━━ DATASET RECORDS

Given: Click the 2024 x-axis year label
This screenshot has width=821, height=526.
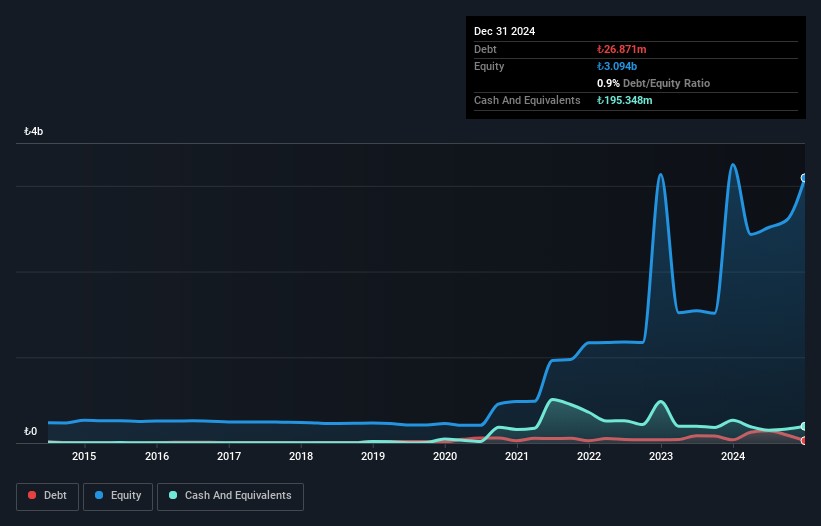Looking at the screenshot, I should click(733, 457).
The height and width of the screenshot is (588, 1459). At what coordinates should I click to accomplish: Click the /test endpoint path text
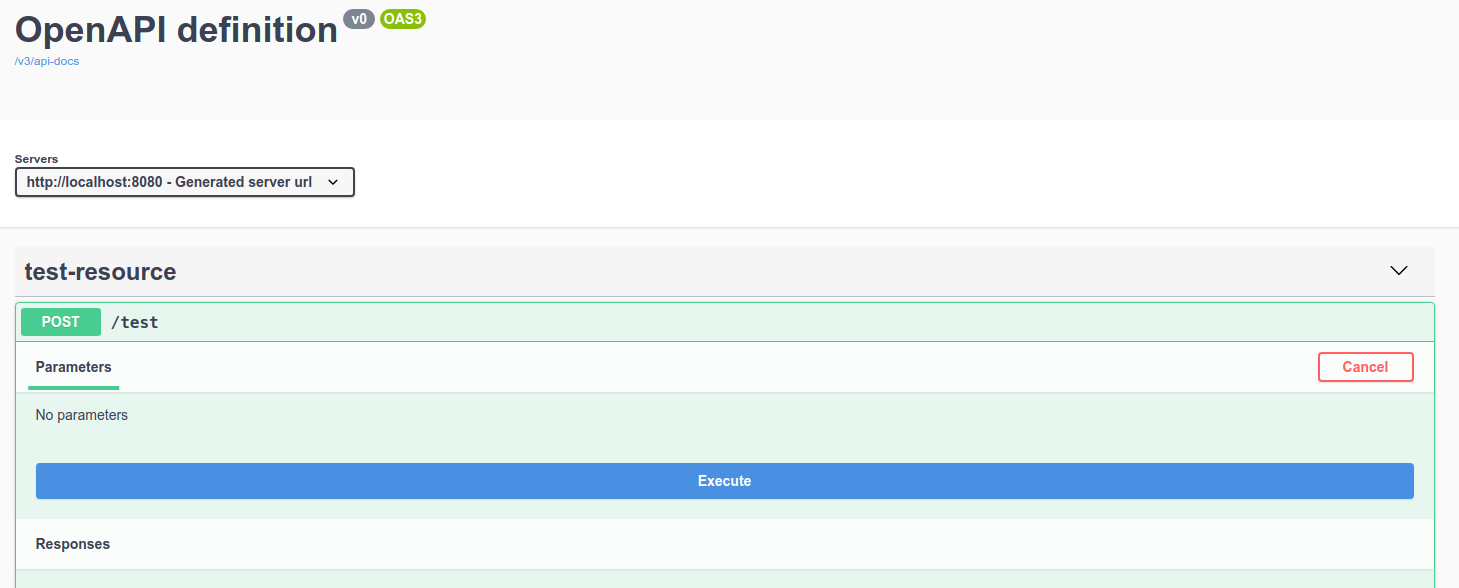point(135,322)
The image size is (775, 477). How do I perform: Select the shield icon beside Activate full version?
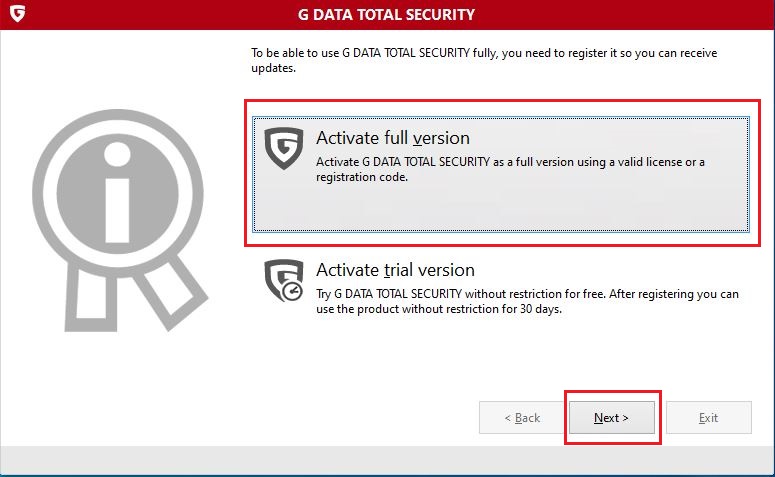pyautogui.click(x=284, y=148)
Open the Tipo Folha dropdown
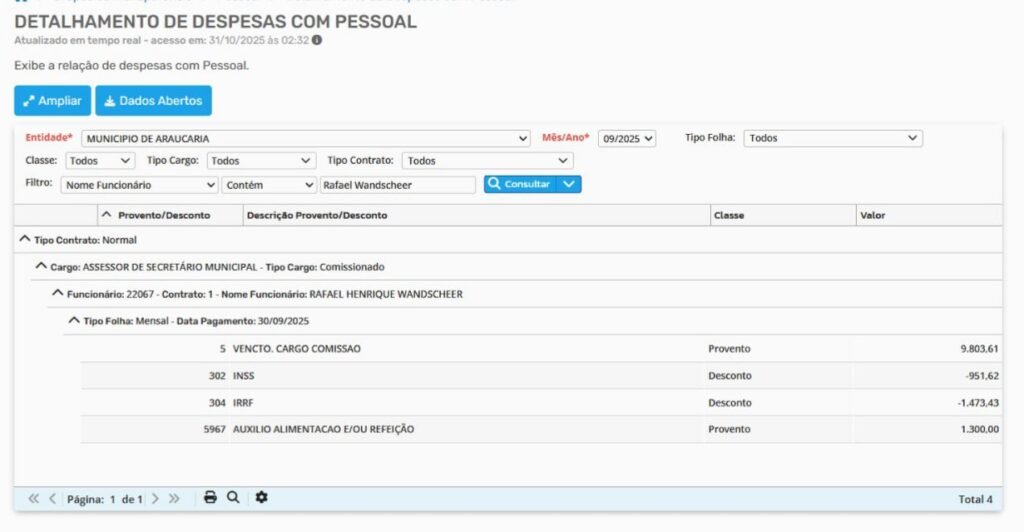1024x532 pixels. [832, 138]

━━━━

- WORK TO BE COMPLETED
Your output should be the lines from the line containing "The height and" through the last line of the listing above, restated exactly, with no pictures among them.

- REPLY
The height and width of the screenshot is (588, 1459). At what coordinates should I click to accomplish: Click the /test endpoint path text
point(135,322)
The image size is (775, 477). How do I perform: Select the shield icon beside Activate full version?
pyautogui.click(x=284, y=148)
Open the Tipo Folha dropdown
1024x532 pixels. [832, 138]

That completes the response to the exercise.